Neo4J Graph Database Anti-Fraud Analysis in Practice (I) - Set Up Analysis Environment
1 Introduction
In the article An Introduction to Graph Databases, we introduced the basic components of a graph, such as nodes, properties, and relationships, and also briefly described the advantages of graph databases over traditional relational databases. Starting from this article, we will use anti-fraud analysis as an example to practice using graph databases in real-world applications!
In a fraud scenario, bad actors typically obtain real customer identity information through channels such as phishing, malware, and the dark web. With this information, they can take over accounts by tampering with verification information or directly using this information for fraudulent transactions. Moreover, bad actors usually have a certain number of devices, identity cards, emails, phone numbers, and other pieces of information to pass service provider verification checks. Therefore, there is a certain degree of connection between the hijacked account and the information of these bad actors. This practical series focuses on using graph databases to mine potential connections behind fraud, and this article will introduce the basic knowledge of the analysis environment and graph database queries.
2 Neo4J Graph Database
Neo4J is a graph database solution provider, and its official website provides a series of tutorials and research environments for readers to learn. This practical exercise uses the sample data and computing resources provided by its Sandbox, which provides free instances for researchers to experiment with.

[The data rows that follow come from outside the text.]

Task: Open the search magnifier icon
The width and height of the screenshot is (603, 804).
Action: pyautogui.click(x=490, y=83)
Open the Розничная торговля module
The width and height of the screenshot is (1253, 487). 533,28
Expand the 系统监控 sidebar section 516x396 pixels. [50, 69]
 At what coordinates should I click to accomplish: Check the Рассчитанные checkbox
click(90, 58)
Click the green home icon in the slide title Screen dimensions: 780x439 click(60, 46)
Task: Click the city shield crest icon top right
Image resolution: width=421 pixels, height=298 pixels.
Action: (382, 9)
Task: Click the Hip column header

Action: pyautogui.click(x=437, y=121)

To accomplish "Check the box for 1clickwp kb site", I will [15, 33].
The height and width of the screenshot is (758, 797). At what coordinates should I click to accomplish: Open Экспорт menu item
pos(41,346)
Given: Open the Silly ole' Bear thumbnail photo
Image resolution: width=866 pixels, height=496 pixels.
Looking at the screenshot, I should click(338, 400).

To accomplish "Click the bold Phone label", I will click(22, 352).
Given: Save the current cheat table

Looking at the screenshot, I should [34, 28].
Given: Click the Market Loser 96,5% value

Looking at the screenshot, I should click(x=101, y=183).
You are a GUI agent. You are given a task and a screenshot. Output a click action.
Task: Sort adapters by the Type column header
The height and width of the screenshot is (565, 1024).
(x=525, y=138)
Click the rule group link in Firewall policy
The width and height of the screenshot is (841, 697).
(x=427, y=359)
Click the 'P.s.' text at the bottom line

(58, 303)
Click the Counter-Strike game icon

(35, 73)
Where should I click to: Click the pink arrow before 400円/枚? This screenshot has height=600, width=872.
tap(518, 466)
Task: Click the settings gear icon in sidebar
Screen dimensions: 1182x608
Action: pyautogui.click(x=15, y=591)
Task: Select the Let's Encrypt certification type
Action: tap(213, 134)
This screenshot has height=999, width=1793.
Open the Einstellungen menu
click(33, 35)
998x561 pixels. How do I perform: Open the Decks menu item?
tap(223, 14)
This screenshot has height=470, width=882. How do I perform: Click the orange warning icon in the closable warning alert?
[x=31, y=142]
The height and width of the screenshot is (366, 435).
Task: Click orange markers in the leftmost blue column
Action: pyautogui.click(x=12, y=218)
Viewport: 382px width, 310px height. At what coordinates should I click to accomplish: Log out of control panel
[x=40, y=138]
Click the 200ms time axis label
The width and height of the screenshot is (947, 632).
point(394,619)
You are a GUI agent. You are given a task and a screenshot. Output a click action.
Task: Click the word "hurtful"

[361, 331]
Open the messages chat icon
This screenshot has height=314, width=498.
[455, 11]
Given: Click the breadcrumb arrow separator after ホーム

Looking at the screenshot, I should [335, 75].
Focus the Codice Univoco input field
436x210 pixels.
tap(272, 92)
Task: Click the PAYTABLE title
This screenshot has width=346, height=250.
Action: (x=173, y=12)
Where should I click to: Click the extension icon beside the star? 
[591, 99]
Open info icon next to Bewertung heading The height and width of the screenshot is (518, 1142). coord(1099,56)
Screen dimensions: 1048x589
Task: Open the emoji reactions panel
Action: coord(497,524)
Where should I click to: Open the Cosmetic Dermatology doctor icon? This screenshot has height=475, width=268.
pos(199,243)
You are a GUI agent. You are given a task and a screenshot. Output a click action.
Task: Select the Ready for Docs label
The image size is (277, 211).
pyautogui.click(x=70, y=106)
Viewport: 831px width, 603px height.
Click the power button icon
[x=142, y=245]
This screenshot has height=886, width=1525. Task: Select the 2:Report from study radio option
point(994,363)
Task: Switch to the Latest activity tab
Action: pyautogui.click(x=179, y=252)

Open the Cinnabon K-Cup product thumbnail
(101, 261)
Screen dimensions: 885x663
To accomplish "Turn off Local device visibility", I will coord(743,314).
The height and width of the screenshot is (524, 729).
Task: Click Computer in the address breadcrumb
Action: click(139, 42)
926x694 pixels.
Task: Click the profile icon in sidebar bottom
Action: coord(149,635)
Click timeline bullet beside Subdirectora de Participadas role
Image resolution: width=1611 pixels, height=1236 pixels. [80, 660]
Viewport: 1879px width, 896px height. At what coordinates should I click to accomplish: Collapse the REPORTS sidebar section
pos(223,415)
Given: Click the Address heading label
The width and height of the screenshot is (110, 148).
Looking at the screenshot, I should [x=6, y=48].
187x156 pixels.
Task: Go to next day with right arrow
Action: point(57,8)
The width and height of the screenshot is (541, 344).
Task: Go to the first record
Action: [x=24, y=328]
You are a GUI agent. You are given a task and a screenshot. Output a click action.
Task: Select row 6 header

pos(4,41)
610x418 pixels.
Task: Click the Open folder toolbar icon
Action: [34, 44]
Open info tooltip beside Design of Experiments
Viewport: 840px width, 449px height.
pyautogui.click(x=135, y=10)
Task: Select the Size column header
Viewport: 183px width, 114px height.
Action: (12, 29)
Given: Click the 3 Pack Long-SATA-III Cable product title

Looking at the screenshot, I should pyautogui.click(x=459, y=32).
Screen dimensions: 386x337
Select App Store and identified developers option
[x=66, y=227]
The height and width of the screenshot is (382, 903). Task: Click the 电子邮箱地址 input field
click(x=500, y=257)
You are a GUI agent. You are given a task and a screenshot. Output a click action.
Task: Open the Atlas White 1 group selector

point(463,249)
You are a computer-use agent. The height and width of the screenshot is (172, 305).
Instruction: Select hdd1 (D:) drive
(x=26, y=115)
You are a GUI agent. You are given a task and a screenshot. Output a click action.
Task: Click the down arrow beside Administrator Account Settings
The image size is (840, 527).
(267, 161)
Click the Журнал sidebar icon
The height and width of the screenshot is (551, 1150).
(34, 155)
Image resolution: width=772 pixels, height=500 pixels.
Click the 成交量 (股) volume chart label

To get started, click "Free Use" to create a database, and find Fraud Detection
to start exploring (remember the password)!
3 Cypher Query Language
Just as SQL (Structured Query Language) is used to query relational databases, Neo4J Graph Database also has its own query language - Cypher. In Cypher, parentheses () are used to query nodes, such as (p:Person)
, where p
is a variable and Person
is the type of the node.
Square brackets should be used to query relationships, such as [w:WORKS_FOR]
, where w
is a variable and WORKS_FOR
is the type of relationship. The combination of the two can query the graph that meets the conditions, such as querying the actors who appear in a movie:
MATCH (p:Person)-[relatedTo]-(m:Movie {title: "Cloud Atlas"})
RETURN p, m, relatedTo
Here, MATCH
defines the matching rules, and RETURN
defines what to return. Properties are defined using curly braces {}, such as querying people who have acted in movies with Tom Hanks:
MATCH (tom:Person {name: 'Tom Hanks'})-[a:ACTED_IN]->(m:Movie)<-[rel:ACTED_IN]-(p:Person)
return p, a, rel, m, tom
Cypher does not require table joins, so its query statements are as smooth as natural language. Neo4J provides a complete Cypher operation manual, which is also a good reference.
4 Using Graph Databases
After understanding the basics above, you can officially enter the graph database. Click on the Fraud Detection
graph database and open it in the browser to see the operation interface. The sidebar displays information about the database, and the main interface on the right is the area where queries are constructed. The anti-fraud practical exercise can now officially begin!